Deep Learning for Japanese Classical Literature-Paper Review

research paper summary
Deep learning

Kurian Benoy


August 10, 2019

This blogpost is a short summary of the research paper authored by Tarin Clanuwat, Mikel Bober-Irizar(18 y.o Kaggle grandmaster), Asanobu Kitamoto, Alex Lamb, Kazuaki Yamamoto, David Ha. This research paper was presented in NeurIPS 2018.

Japan is an amazing place and my knowledge of the land of Samurais, bullets trains has increased after I started learning about this my paper which was mentioned as a must read materials for Kaggle competition of Kuzushiji Recognition.


  • To encourage ML researchers to produce models for Social or Cultural relevance to transcribe Kuzushiji into contemporary Japanese characters.
  • To release Kuzushiji MNIST dataset, Kuzushiji 49 and Kuzushiji-Kanji datasets to general public.


Japan This place was so cool!

Historically, Japan and it’s culture had been isolated from the west for a long period of time. Untill the Meiji restoration in 1868, when a 15 year old emperor brought unity to whole of Japan which was earlier broken down into regional small rulers. This caused a massive change in Japanese Language, writing and printing system. Even though Kuzushiji had been used for over 1000 years there are very few fluent readers of Kuzushiji today (only 0.01% of modern Japanese natives). So now most Japan natives cannot read books written and published over 150 years ago. In General Catalog of National Books, there is over 1.7 million books and about 3 millions unregistered books yet to be found. It’s estimated that there are around a billion historical documents written in Kuzhushiji language over a span of centuries. Most of this knowledge is now inaccessible to general public.

With this research paper, three easy to use pre-processed datasets has been released for Machine learning research to help in Recognising Kuzhushiji, domain transfer of contents from unseen Kuzhushiji Kanji to Modern Kanji(classical Japanese literature). Also the baseline classification results for the same has been mentioned in this paper.

Kuzhushiji Dataset

The Japanese language can be divided into two types of systems:

  • Logographic systems, where each character represents a word or a phrase (with thousands of characters). A prominent logographic system is Kanji, which is based on the Chinese System.
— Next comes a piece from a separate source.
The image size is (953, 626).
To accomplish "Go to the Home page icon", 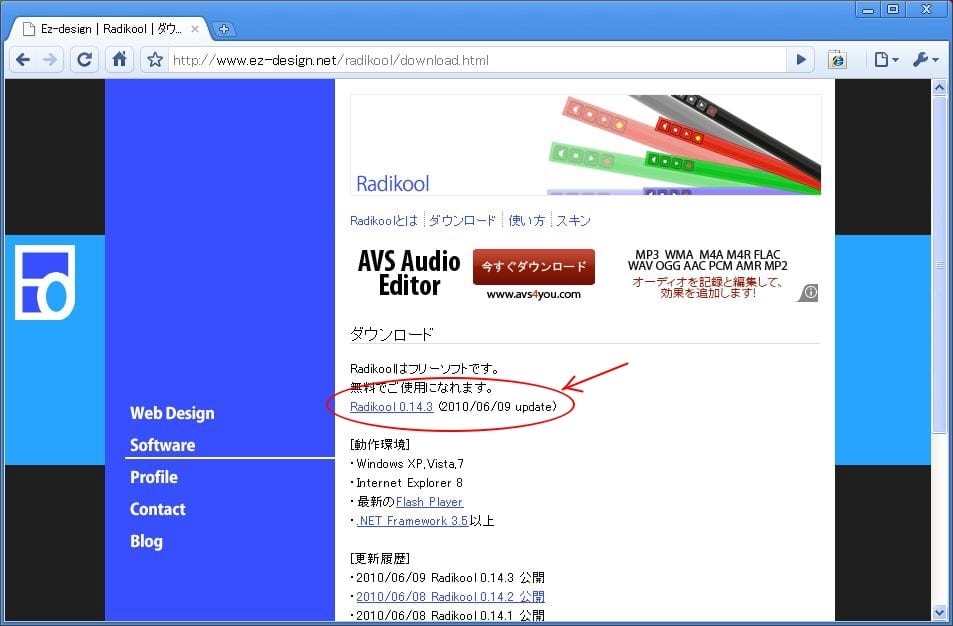I will coord(119,60).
  • Syllabary symbol systems, where words are constructed from syllables (similar to an alphabet). A prominent syllabary system is Hiragana with 49 characters (Kuzushiji-49), which prior to the Kuzushiji standardization had several representations for each Hiranaga character.

The Kuzhushiji dataset is created by National Institute of Japanese Literature(NIJL) and is curated by Center for Open Data in Humanities(CODH). This dataset includes characters in both Kanji and Hiranaga, based on pre-processed images of characters from 35 books from the 18th century. It includes 3 parts:

a)Kuzhushiji MNIST:

MNIST for handwritten digits is one of the most popular dataset’s till and is usually the hello world for Deep Learning. As a easy to process beginner dataset, this is consist of 10 classes with 7000 images for each. Yet there are fewer than 49 letters needed to fully represent Kuzhushiji Hirangana. So currently we choose 10 rows of Hirangana when creating dataset with 5 letter being stacked together to form this dataset. Each image is 28*28 pixel resolution. Kuzhushiji MNIST is more difficult compared to MNIST because for each image the chance for a human to detect characters correctly when a single image is of small size and is stacked together of 5 rows is very less. Also there are more challenges in Kuzhushiji recognition.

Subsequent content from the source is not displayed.